Margarita lui confia alors qu’elle aussi avait subi une trahison : son mari l’avait trompée avec sa meilleure amie. Elle était rentrée plus tôt de voyage pour lui faire une surprise et les avait surpris ensemble dans leur chambre. Elle avait fui sans un mot, passant la nuit à l’hôtel avant de reprendre l’avion pour rejoindre ses parents.

Ils discutèrent longtemps, échangeant leurs blessures et leurs espoirs. Rapidement, Mikhaïl dressa la table pour un dîner improvisé, et ensemble, ils partagèrent ce repas de fête.

— « Portons un toast à ceux qui ne trahissent jamais et pour qui la fidélité est sacrée, » déclara Mikhaïl en levant son verre.

— « À eux ! » répondit Margarita, vidé son flûte d’un trait. « Bonne année et que la vie nous entoure de gens loyaux. »

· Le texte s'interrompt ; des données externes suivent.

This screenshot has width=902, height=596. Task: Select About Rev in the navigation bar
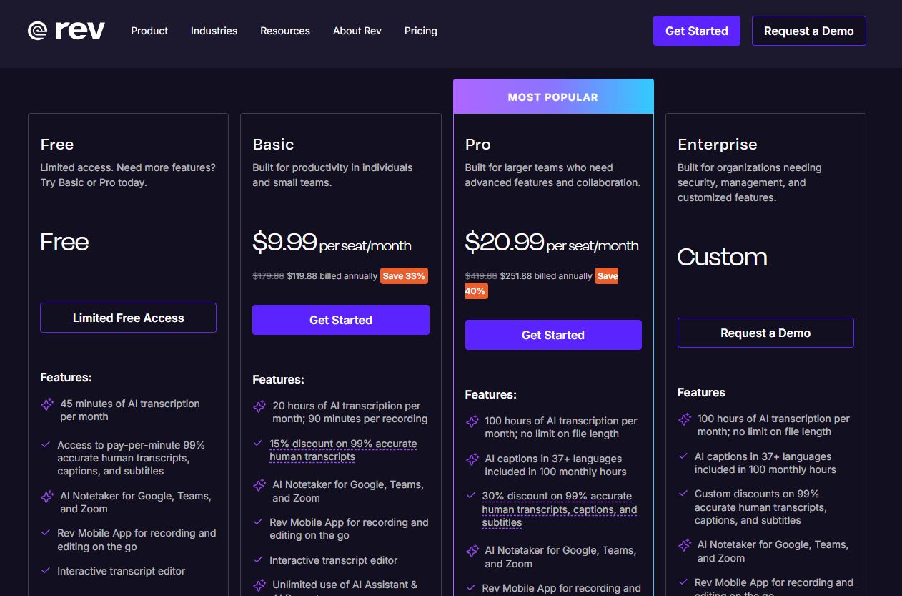coord(357,31)
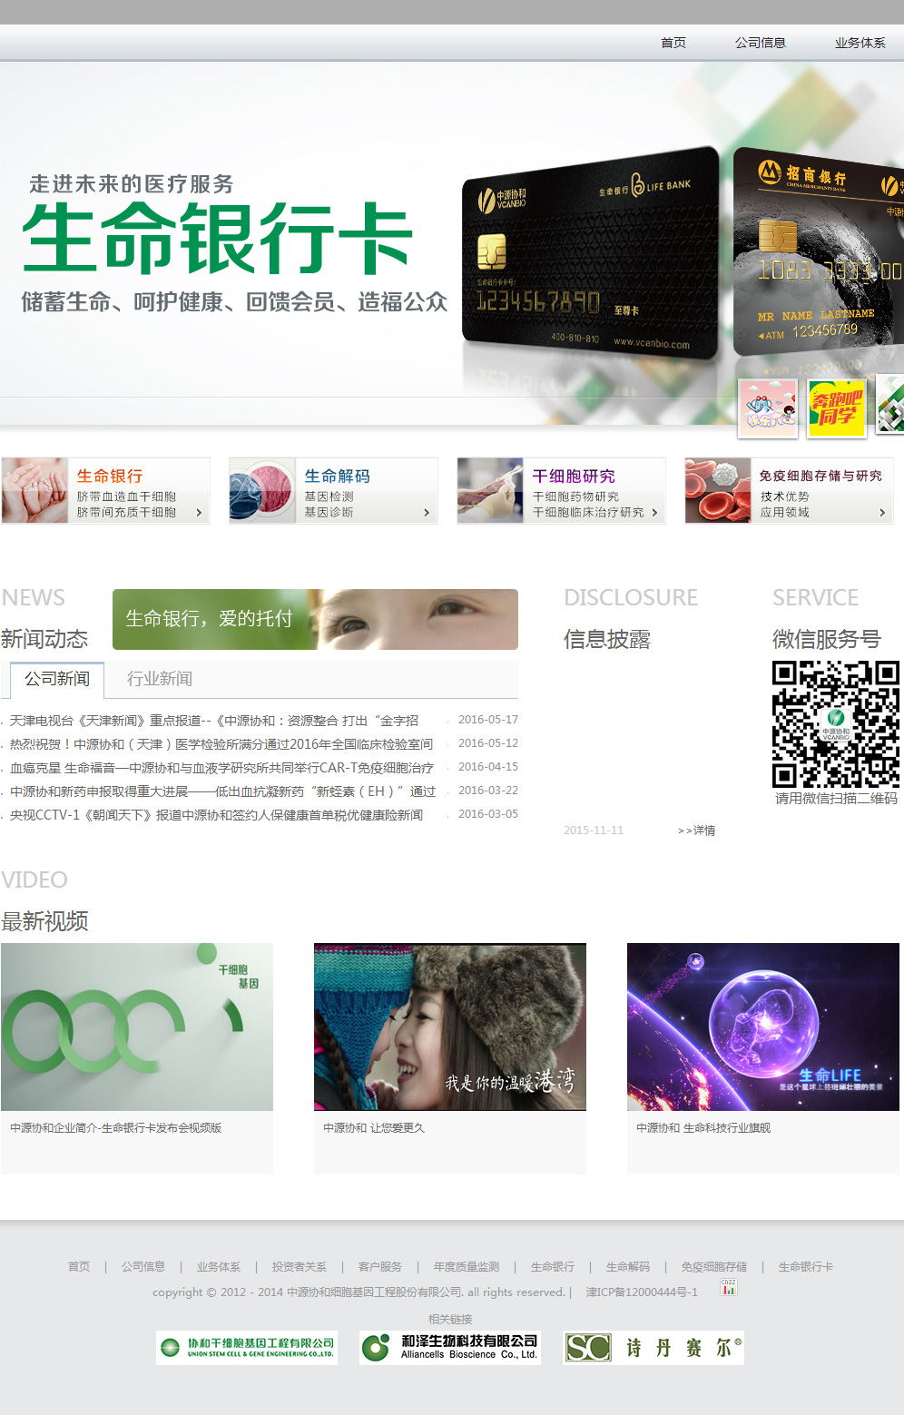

Le lendemain, côte à côte dans l’avion, ils se dirent au revoir à l’aéroport de leur ville natale. Mikhaïl demanda à Margarita son numéro et l’appela quelques jours plus tard pour une promenade sous la neige. Ils terminèrent la journée dans un café chaleureux autour d’un chocolat chaud. Alors qu’il la raccompagnait tard le soir, il reçut enfin le baiser qu’il espérait : le premier chapitre de leur nouvelle histoire. Un an plus tard, Mikhaïl et Margarita se mariaient, renforçant chaque jour leur union née d’un réveillon inattendu.